POLECENIE — Przełóż na język angielski zdanie z opowieści o szkolnej stołówce: „Na talerzu zostały mi same wiórki z kiszonych ogórków.”
===== FRAGMENT TEKSTU =====
Momencik, trwa przetwarzanie danych   loading-animation
zarchiwizowany

#67681

przez Konto usunięte ·
| było | Do ulubionych
Czytając historie na Piekielnych, przypomniało mi się kilka tych, których sama doświadczyłam. Najgorsza, bo ciągnąca się w skutkach aż do dziś, przytrafiła mi się w 3 klasie szkoły podstawowej. Skutki może nie aż tak okropne, ale do dziś nie jem zupy ogórkowej.

Moja szkoła prowadziła także stołówkę, była ona w innym budynku, więc w czasie 20 minutowej przerwy chodziliśmy tam grupami. Zawsze szedł także jeden z nauczycieli aby po prostu przypilnować porządku. Jednak jedna z nauczycielek, wyjątkowo wredna, bardziej zajmowała się tym czy uczniowie zjedzą posiłek. Jeśli ktoś szedł do okienka z jedzeniem na talerzu, musiał zjeść do końca, bo "codziennie tyle dzieci w Afryce umiera z głodu a ty nie chcesz tej parówki zjeść".

Akurat w czasie jej dyżuru nie czułam się za dobrze, miałam dziwne bóle brzucha - nie tragiczne, ale też nie miałam zbyt wielkiej ochoty na jedzenie. Akurat podano zupę ogórkową, więc 'wychlipałam' samą wodę łyżką, zjadłam kromkę chleba i uznałam że nie ma co przeginać, bo nie wiadomo jak się to dalej skończy. Na talerzu zostały mi same wiórki z kiszonych ogórków. Dość sporo, bo i porcje zazwyczaj były pokaźne. Tradycyjnie przy okienku zostałam powitana gadką o Afryce. Na nic się zdało moje wytłumaczenie bólami brzucha, mam zjeść i koniec. Jako dziecko w podstawówce nie byłam zbyt skora do postawienia się nauczycielom, których uważałam za autorytet, wróciłam więc do stolika i usiałam nad nieszczęsnym talerzem myśląc że może za 5 minut się jakoś prześlizgnę. O ja naiwna.
===== DANE WEJŚCIOWE =====
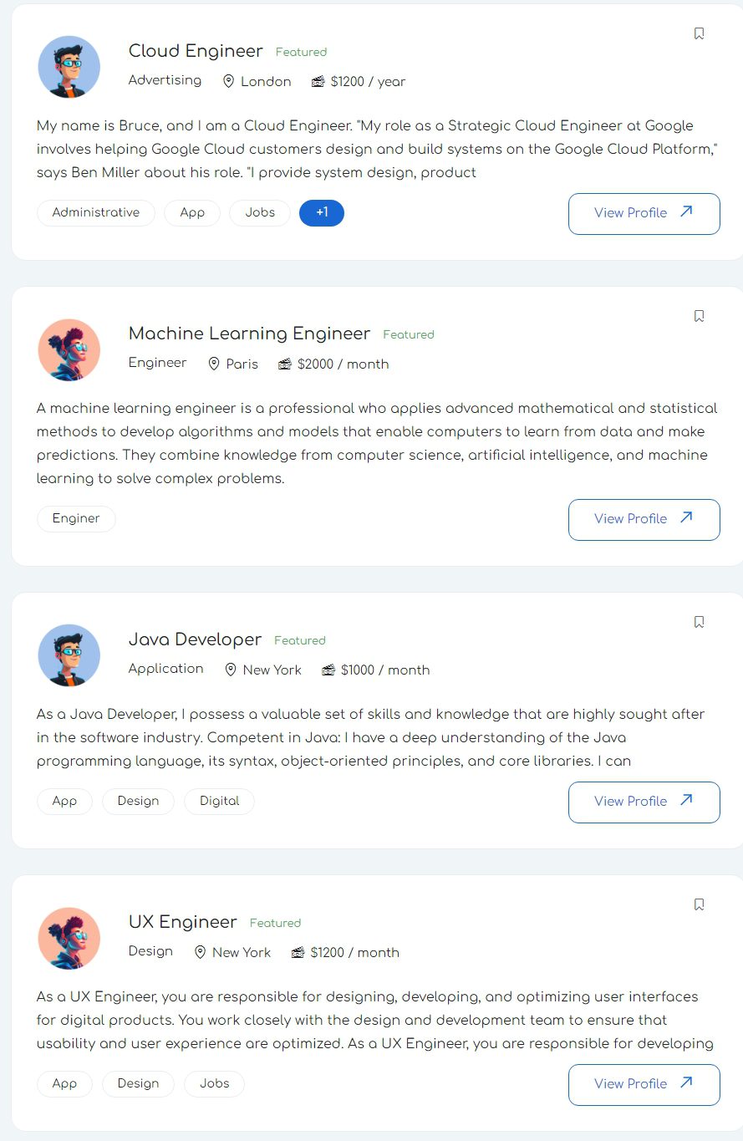The height and width of the screenshot is (1141, 743).
Task: Click the Java Developer avatar image
Action: pyautogui.click(x=69, y=655)
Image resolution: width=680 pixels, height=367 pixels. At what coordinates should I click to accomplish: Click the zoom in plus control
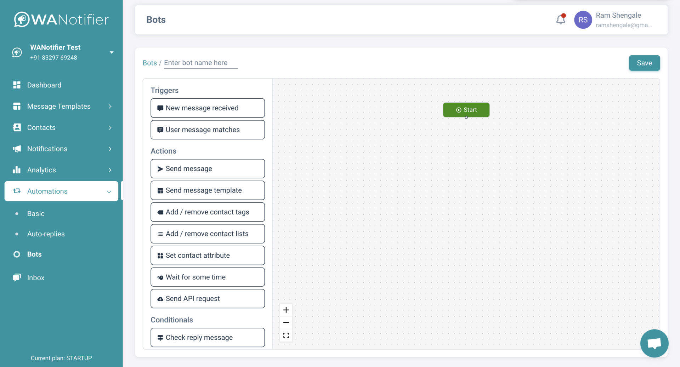[x=286, y=310]
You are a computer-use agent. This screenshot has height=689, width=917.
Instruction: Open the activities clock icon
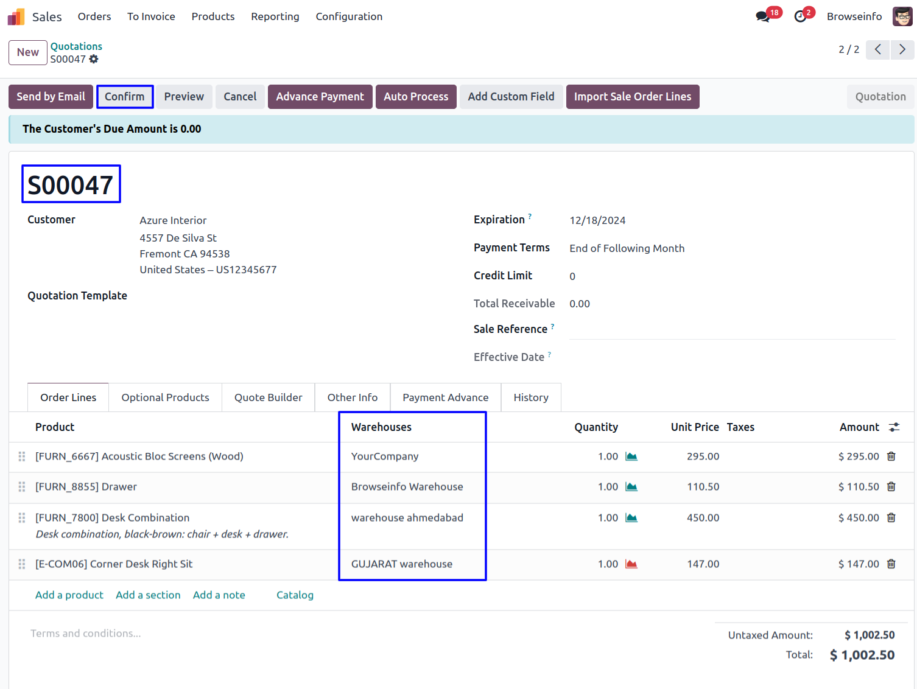coord(801,16)
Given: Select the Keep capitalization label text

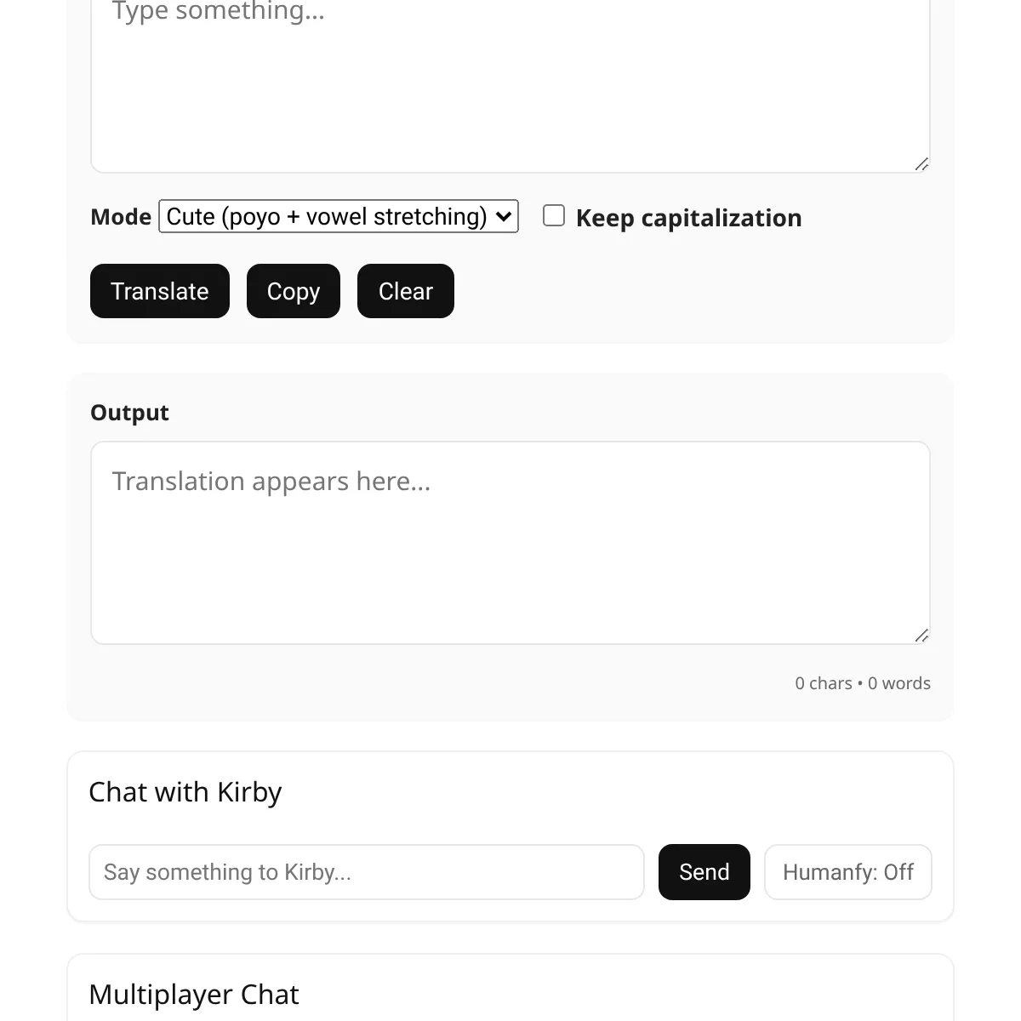Looking at the screenshot, I should point(689,218).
=====
ROZWIĄZANIE ZADANIA — All that was left on my plate were shreds of pickled cucumber.